Directions: Please list all lines of the material below in which the string "header" occurs.

Extracted information:
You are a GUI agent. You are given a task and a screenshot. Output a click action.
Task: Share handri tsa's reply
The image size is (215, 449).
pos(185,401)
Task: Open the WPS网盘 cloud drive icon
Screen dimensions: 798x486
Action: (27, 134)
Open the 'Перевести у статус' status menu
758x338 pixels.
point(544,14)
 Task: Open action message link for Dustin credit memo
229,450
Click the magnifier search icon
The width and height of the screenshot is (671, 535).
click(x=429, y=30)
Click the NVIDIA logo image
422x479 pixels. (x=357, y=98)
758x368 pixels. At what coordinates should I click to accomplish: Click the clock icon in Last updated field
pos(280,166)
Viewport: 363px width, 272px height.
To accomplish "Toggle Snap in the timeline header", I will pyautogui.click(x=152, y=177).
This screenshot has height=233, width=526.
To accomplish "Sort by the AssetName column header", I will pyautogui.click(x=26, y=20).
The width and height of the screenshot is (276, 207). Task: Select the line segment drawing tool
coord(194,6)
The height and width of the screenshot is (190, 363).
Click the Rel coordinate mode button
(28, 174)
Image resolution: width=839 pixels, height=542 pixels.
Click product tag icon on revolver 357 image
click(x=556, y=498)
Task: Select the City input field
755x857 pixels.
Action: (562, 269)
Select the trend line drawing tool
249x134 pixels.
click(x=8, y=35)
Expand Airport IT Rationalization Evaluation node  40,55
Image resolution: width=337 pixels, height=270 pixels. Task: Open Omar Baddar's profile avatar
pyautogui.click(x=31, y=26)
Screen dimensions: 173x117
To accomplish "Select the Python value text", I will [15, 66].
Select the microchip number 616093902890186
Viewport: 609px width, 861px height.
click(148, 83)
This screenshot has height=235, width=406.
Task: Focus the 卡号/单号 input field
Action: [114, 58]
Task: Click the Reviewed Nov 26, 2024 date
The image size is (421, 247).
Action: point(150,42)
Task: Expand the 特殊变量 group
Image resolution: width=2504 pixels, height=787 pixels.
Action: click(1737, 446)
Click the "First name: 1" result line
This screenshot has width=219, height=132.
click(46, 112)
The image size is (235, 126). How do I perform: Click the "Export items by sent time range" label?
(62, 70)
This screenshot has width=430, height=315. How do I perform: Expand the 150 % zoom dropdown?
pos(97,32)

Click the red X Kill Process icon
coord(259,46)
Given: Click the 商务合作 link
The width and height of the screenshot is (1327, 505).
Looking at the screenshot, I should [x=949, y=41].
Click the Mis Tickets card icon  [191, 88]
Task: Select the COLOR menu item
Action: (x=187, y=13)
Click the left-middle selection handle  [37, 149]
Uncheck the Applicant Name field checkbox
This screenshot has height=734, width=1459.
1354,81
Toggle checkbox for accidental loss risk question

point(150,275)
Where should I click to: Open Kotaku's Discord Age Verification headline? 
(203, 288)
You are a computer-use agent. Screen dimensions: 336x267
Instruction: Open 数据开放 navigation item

Response below:
To accomplish "Toggle Snap in the timeline header", I will pyautogui.click(x=152, y=177).
To accomplish "Sort by the AssetName column header", I will pyautogui.click(x=26, y=20).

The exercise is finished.